Credo che in quel preciso istante di una domenica pomeriggio in quarta
elementare io abbia compiuto la scelta tra odio e amore per la Vecchia Signora.
Un innamoramento totale, improvviso, che non è mai finito, nemmeno nei momenti
peggiori, come quelli del 2006: cominciai a coltivare un sogno, quello di
andare a Torino a vedere i miei eroi. Dopo più di dieci anni ho deciso di
realizzarlo, andare in quella che poi sarebbe diventata la città del mio cuore, e non solo per la Juve, ma questo non lo sapevo ancora...
Dopo 4 giorni itineranti nel capoluogo piemontese a spasso nella storia
d’Italia, un pomeriggio dei primi di gennaio del 2014, dopo la visita della
palazzina di caccia di Stupinigi a Nichelino, presi una decisione: basta andare
a spasso tra monumenti, ora mi dedico solo al mio più grande amore. In auto la
voce del navigatore che ci guidava, il mio cuore batteva a mille: quello che
avevo visto solo in televisione era dannatamente vicino a me. Lo riconobbi subito, lo Juventus Stadium:
iniziai a saltare, non riuscivo più a fermarmi, non potrò mai dimenticare
quella sensazione. Poche volte sono stata così felice come quella volta,
leggera, innamorata.
La prima cosa facemmo d’istinto fu avvicinarci alla biglietteria per fare
il tour che organizza la Juve, per visitare quei posti dove i tuoi idoli vivono
praticamente ogni giorno. Prima tappa è lo Juventus-Museum: all’entrata ci
ritrovammo praticamente la storia dei bianconeri davanti agli occhi. Le maglie
di Sivori, Conte, Platini, Scirea, Gentile, Zoff si vola. Ma poi c’era lui, e
meritava un capitolo a parte, il capitano dei capitani, Alex Del Piero: nel
museo ci sono interi angoli dedicati solo a lui.

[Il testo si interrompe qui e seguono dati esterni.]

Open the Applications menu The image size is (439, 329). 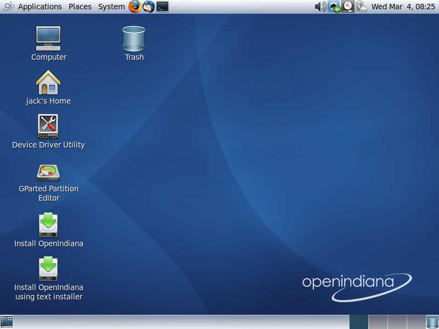pyautogui.click(x=40, y=7)
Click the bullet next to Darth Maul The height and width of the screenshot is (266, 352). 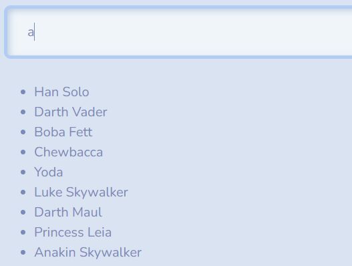point(23,212)
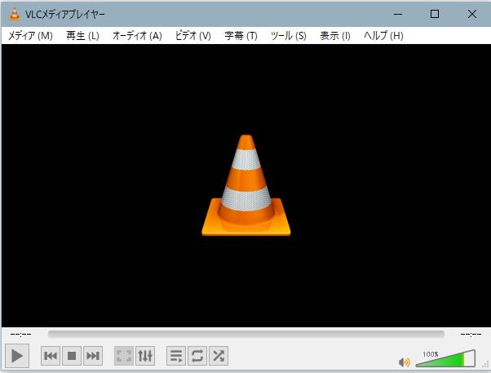Show the playlist view
This screenshot has width=491, height=373.
(x=176, y=356)
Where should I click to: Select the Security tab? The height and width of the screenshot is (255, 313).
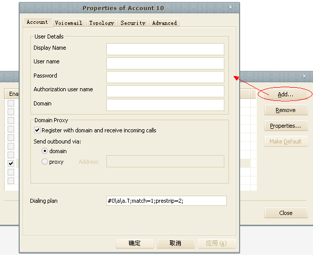pyautogui.click(x=133, y=23)

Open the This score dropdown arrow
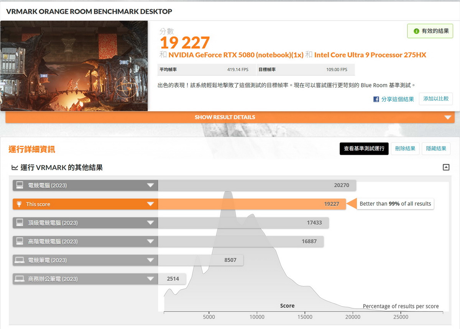150,204
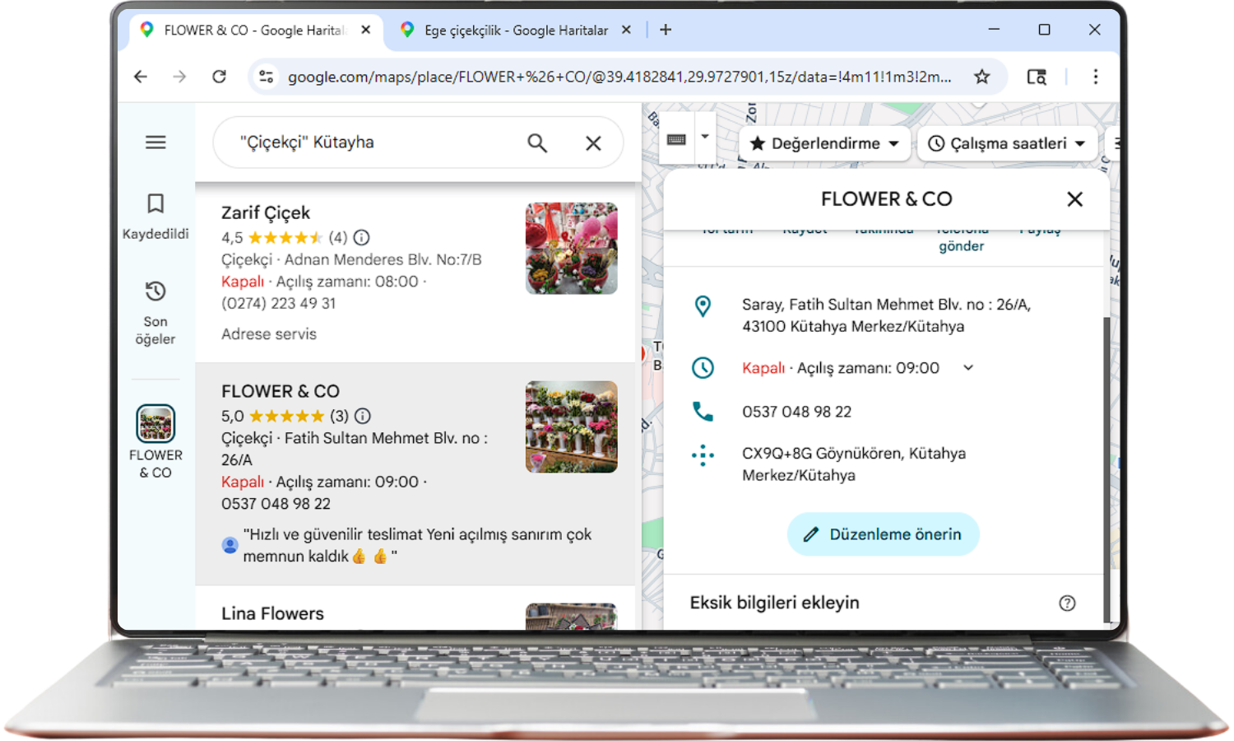This screenshot has width=1234, height=741.
Task: Clear the search with the X icon
Action: (x=593, y=143)
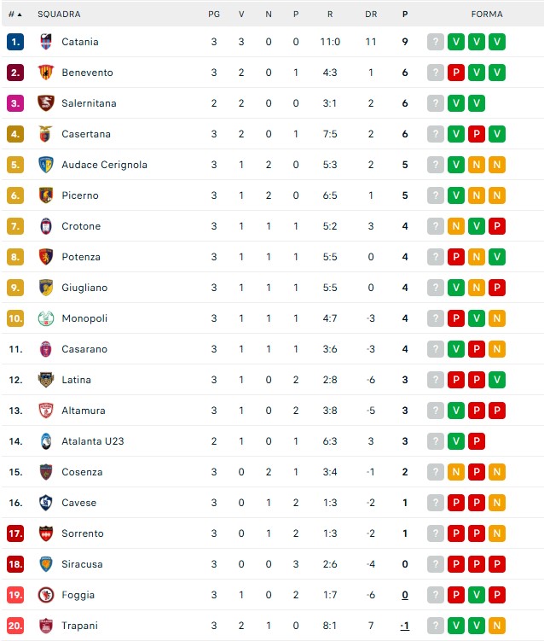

Poi l’angolo dei Palloni d’Oro e al centro l’ultimo, quello di Pavel Nedved,
vinto a ridosso del momento più difficile. Le scritte, i numeri di una storia
gloriosa e poi la più bella: la stanza dei trofei con tutti quei titoli e le
due Champions League. Vederle così vicine non faceva che aumentare la
sensazione di una mancanza e mi faceva tornare alla mente le troppe ferite
causate da tutte quelle finali perse (mancavano ancora quella del 2015 contro
il Barcellona e quella più dolorosa e recente, nel 2017
contro il Real Madrid).
Uscimmo dal museo, e ci infilammo in quei corridoi lunghi, splendenti,
nuovi e bianchi, dove si leggono le frasi che da sempre caratterizzano la
storia della Juve con le gigantografie dei giocatori più rappresentativi. Frasi
di Zidane, Davids, tutte emozionanti.
La più bella? Una che rappresenta come nessuna lo spirito bianconero: "Qui bisogna lottare sempre e quando sembra che tutto sia perduto, crederci ancora, la Juve non si arrende mai", di Omar Sivori.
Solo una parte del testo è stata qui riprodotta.